What the task asks
Starting with the first line below, extract each line through the one that contains "506x441 pixels.", inclusive, excluding pictures.

Record extracts
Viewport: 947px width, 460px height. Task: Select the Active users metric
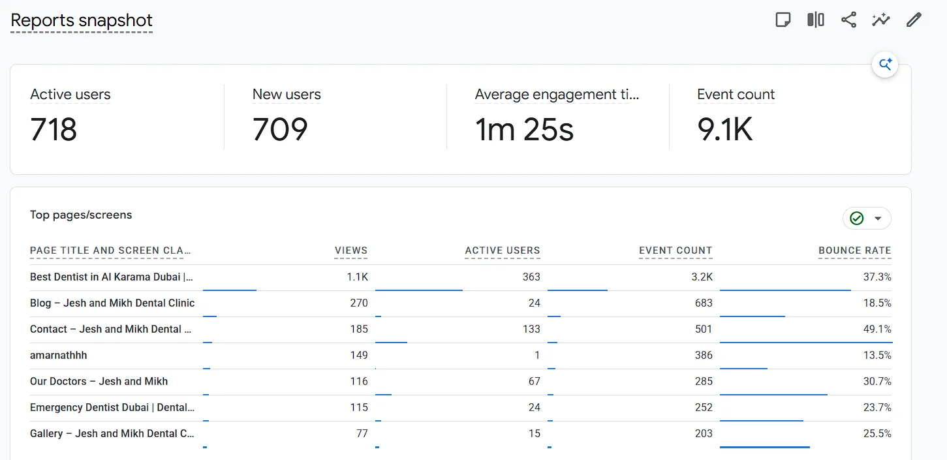coord(70,95)
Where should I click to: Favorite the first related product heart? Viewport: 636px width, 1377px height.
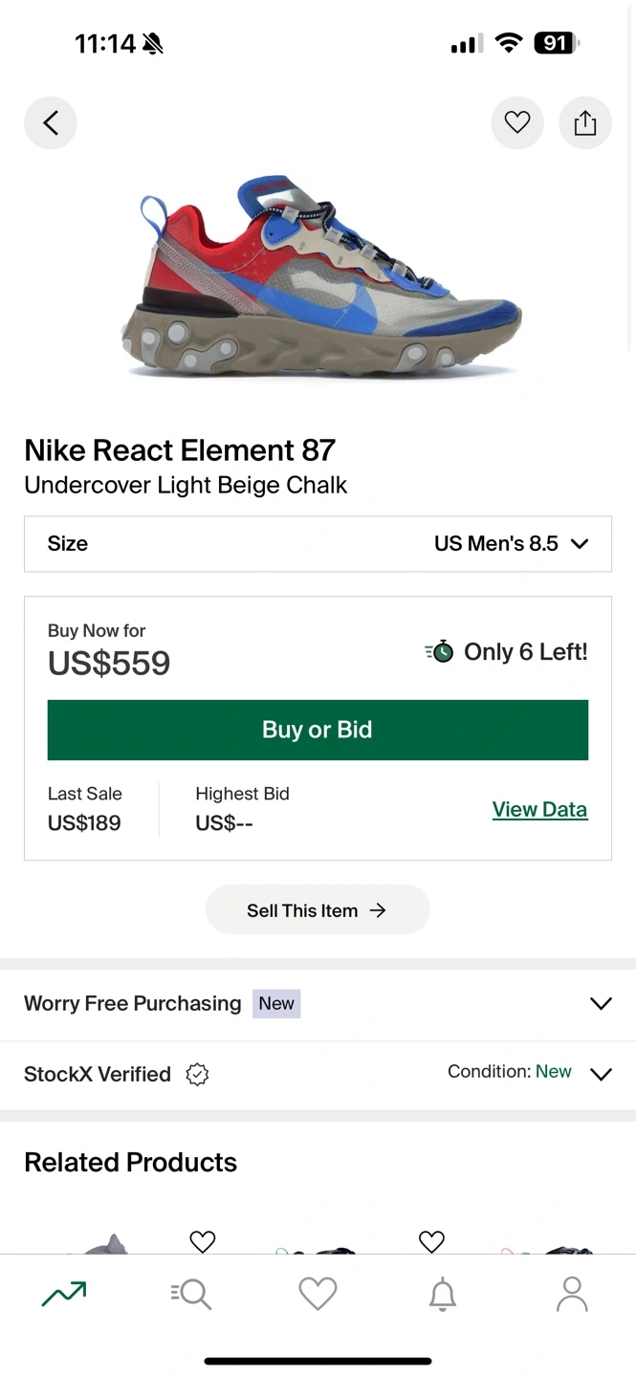(x=203, y=1241)
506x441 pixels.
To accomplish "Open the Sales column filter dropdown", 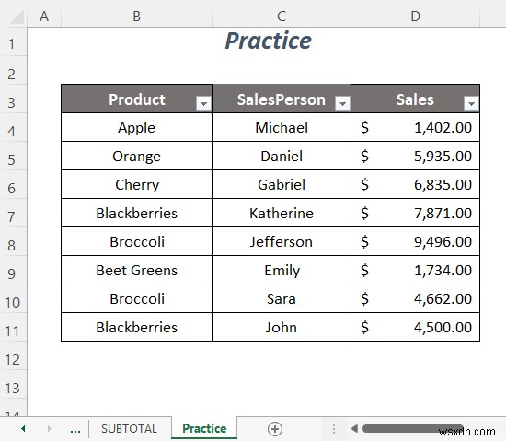I will 471,104.
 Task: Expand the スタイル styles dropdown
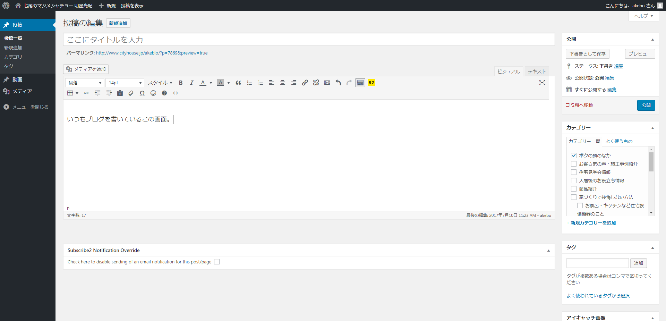(160, 83)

Answer to this problem
Viewport: 947px width, 460px height. Task: Select the Active users metric
coord(70,95)
Where should I click to: Favorite the first related product heart? Viewport: 636px width, 1377px height.
(x=203, y=1241)
506x441 pixels.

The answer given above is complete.